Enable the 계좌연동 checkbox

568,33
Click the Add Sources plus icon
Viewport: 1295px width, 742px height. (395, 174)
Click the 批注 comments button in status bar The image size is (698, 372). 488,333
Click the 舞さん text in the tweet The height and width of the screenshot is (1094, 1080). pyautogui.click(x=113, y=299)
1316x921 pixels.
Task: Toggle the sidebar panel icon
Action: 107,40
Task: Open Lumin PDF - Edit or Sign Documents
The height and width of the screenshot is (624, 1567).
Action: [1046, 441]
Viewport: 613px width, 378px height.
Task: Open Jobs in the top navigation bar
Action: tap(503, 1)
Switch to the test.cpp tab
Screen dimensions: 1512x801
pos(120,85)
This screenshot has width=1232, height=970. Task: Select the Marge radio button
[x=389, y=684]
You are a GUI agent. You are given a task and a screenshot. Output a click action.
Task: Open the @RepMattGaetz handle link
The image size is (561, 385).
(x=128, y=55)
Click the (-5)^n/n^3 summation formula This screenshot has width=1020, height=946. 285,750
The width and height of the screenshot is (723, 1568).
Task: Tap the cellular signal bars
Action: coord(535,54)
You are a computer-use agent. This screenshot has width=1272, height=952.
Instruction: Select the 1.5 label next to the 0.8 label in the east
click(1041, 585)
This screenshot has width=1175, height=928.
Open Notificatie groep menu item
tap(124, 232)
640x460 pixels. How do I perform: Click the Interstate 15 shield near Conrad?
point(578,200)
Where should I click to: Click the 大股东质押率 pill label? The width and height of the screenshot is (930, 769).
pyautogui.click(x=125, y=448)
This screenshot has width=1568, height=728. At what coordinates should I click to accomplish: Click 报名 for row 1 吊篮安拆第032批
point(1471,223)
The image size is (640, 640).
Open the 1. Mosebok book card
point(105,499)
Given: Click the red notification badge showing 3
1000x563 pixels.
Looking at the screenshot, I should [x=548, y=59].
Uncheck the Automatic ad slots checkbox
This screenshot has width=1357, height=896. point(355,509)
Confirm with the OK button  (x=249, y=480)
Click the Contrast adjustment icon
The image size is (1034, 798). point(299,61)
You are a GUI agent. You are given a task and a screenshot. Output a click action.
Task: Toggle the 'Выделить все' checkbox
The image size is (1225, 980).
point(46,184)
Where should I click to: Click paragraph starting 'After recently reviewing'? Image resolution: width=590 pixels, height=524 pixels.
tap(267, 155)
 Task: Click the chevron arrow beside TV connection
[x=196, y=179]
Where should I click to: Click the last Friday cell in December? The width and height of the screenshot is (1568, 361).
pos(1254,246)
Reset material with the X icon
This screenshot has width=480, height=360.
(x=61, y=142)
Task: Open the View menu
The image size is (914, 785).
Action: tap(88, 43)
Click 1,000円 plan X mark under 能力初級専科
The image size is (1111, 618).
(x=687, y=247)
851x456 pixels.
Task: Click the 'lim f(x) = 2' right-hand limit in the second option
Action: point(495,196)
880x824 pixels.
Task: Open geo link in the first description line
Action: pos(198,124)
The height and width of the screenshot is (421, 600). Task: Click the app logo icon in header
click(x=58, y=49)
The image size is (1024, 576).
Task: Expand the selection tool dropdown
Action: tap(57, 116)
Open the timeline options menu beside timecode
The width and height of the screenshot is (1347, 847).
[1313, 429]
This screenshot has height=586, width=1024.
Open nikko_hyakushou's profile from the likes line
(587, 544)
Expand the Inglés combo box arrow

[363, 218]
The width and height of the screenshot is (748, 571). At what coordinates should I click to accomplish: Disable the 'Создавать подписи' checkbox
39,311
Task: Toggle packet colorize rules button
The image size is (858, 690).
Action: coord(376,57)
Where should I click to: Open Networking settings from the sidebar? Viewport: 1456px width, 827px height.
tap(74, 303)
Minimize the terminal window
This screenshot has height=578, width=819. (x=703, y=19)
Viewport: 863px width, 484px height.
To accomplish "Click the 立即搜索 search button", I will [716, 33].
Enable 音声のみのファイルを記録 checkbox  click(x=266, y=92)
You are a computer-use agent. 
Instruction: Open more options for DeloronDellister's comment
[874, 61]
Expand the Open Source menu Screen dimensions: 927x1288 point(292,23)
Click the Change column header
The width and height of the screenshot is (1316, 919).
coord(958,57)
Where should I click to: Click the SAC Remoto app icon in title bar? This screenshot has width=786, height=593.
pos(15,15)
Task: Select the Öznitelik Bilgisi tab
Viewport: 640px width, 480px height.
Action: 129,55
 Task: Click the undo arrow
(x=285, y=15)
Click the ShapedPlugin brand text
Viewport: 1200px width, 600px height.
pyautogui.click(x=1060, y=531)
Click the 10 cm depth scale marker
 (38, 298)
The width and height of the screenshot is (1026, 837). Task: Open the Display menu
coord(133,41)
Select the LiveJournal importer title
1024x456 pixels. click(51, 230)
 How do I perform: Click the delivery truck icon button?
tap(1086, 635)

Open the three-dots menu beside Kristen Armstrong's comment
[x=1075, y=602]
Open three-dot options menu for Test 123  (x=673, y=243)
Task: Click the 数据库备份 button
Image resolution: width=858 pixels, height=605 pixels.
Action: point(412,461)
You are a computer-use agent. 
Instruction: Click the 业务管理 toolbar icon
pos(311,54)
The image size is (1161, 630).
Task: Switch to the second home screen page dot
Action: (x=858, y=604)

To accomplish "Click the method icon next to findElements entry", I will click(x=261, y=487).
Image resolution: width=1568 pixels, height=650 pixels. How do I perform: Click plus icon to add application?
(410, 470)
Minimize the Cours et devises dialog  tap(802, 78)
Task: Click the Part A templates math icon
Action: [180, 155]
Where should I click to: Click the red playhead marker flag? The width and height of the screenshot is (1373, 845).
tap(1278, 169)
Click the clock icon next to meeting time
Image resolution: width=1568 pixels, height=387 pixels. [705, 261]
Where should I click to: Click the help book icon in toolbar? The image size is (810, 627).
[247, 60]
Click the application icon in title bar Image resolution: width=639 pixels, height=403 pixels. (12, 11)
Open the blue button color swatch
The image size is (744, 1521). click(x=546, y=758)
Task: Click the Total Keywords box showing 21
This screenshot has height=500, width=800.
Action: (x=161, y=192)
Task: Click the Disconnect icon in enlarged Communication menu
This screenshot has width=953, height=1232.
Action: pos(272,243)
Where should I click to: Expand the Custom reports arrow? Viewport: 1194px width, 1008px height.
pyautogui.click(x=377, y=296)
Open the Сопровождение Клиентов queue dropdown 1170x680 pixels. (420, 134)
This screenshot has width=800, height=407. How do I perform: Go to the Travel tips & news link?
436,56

-- -- --

→ **DESCRIPTION OF THE TASK**: Transcribe, word for word, every line from the one containing "This screenshot has height=500, width=800." through the final line of the entries, and nothing else.

→ **OUTPUT FOR THIS TASK**:
This screenshot has height=500, width=800.
Action: (x=161, y=192)
Task: Click the Disconnect icon in enlarged Communication menu
This screenshot has width=953, height=1232.
Action: pos(272,243)
Where should I click to: Expand the Custom reports arrow? Viewport: 1194px width, 1008px height.
pyautogui.click(x=377, y=296)
Open the Сопровождение Клиентов queue dropdown 1170x680 pixels. (420, 134)
This screenshot has width=800, height=407. How do I perform: Go to the Travel tips & news link?
436,56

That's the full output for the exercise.